Que el Templo se venga abajo no significa que hay que destruir las iglesias, sino todo aquello que apegado a ritualismos y rubricismos no nos permiten hacer una verdadera experiencia de Jesús como verdadero sentido de nuestra vida y centro de la historia humana. “Tirar abajo Templos” no será cuestión de entenderlo al pie de la letra, sino de abrir nuestro corazón a la gracia del Corazón de Jesús para dejarnos transformar por él y que nuestra vida sea reflejo de su amor por la fuerza del Espíritu Santo. Derribar Templos tiene que ver con la purificación que tenemos que vivir en determinado momento de nuestra vida y pasar de los consuelos de Dios al Dios de los Consuelos; dejar de lado normas y tradiciones que no nos permiten acercarnos verdaderamente a Dios porque vivimos muy acostumbrados a ellas y asfixian nuestra libertad o nos generan comodidad. Que se caigan los Templos nos hace pensar más bien en procesos de crecimiento interior que nos lleven a la libertad de espíritu y a una relación adulta con Dios en la verdadera religión, que no es grande o significativa por los adornos, sino por el meollo y el centro: la verdadera convicción del amor de Jesús en nuestra vida que nos lleva a jugarnos nuestra vida por amor.

Escuchando protestas en el marco de la discusión por la separación de la Iglesia y el Estado, me encontré con una consigna: “La única iglesia que ilumina es la que arde”. Y creo que es verdad. Quienes la proclaman, muchos de ellos que dicen ser enemigos de la Iglesia, tienen razón. No porque haya que prender fuego iglesias, sino porque si no estamos para iluminar, que la Iglesia no esté para nada.

En este sentido, tomo prestadas las palabras de Francisco en su carta con motivo de la Jornada Mundial que celebramos hoy: “La Iglesia, estando cercana a los pobres, se reconoce como un pueblo extendido entre tantas naciones cuya vocación es la de no permitir que nadie se sienta extraño o excluido, porque implica a todos en un camino común de salvación. La condición de los pobres obliga a no distanciarse de ninguna manera del Cuerpo del Señor que sufre en ellos. Más bien, estamos llamados a tocar su carne para comprometernos en primera persona en un servicio que constituye auténtica evangelización. La promoción de los pobres, también en lo social, no es un compromiso externo al anuncio del Evangelio, por el contrario, pone de manifiesto el realismo de la fe cristiana y su validez histórica. El amor que da vida a la fe en Jesús no permite que sus discípulos se encierren en un individualismo asfixiante, soterrado en segmentos de intimidad espiritual, sin ninguna influencia en la vida social (cf. Exhort. ap. Evangelii gaudium, 183)”.

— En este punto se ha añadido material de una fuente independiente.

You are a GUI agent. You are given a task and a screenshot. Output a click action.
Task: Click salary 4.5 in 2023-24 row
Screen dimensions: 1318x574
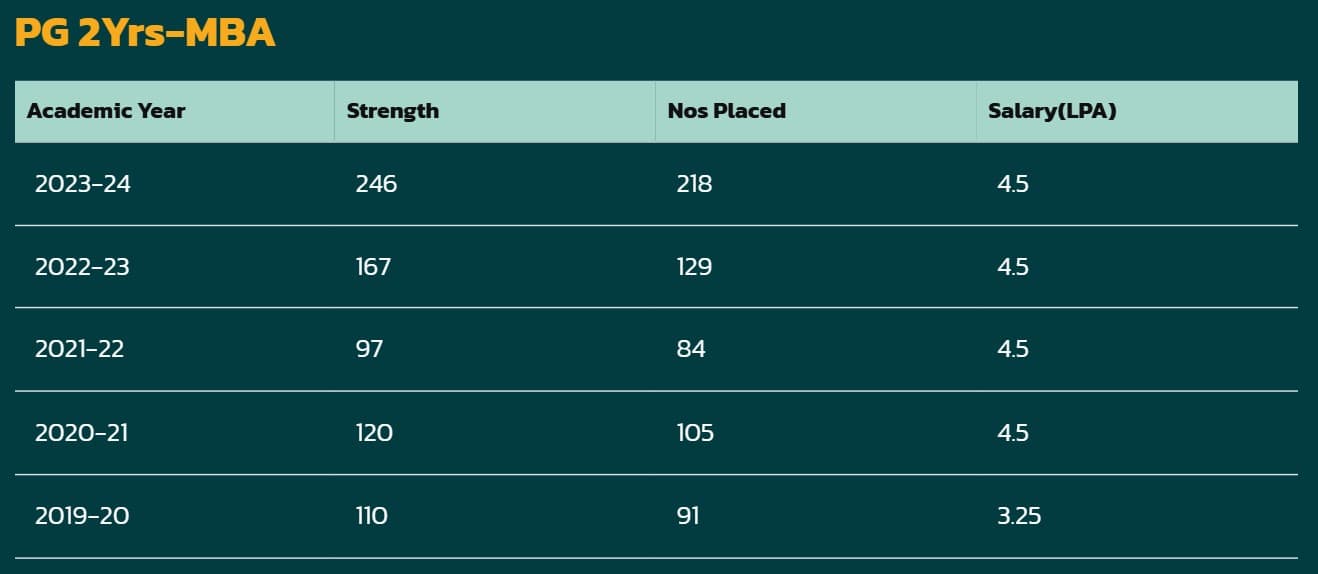click(1013, 184)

Creo que va en la misma línea. Saquemos los adornos de nuestra fe y de nuestra experiencia de Dios. Quitémosle a nuestra fe todos los chiches y las lucecitas de colores. Vayamos más allá de toda cáscara. Tiremos abajo los templos para que no quede piedra sobre piedra. Deconstruyamos la fe. Y empecemos a creer en serio. No por las palabras que decimos, sino por las obras que hacemos. Y también por seguir desenmascarando a los falsos profetas de hoy que se autoproclaman Mesías, para dar fe a la verdadera fe católica en Jesús, nuestro Señor y Gran Jefe.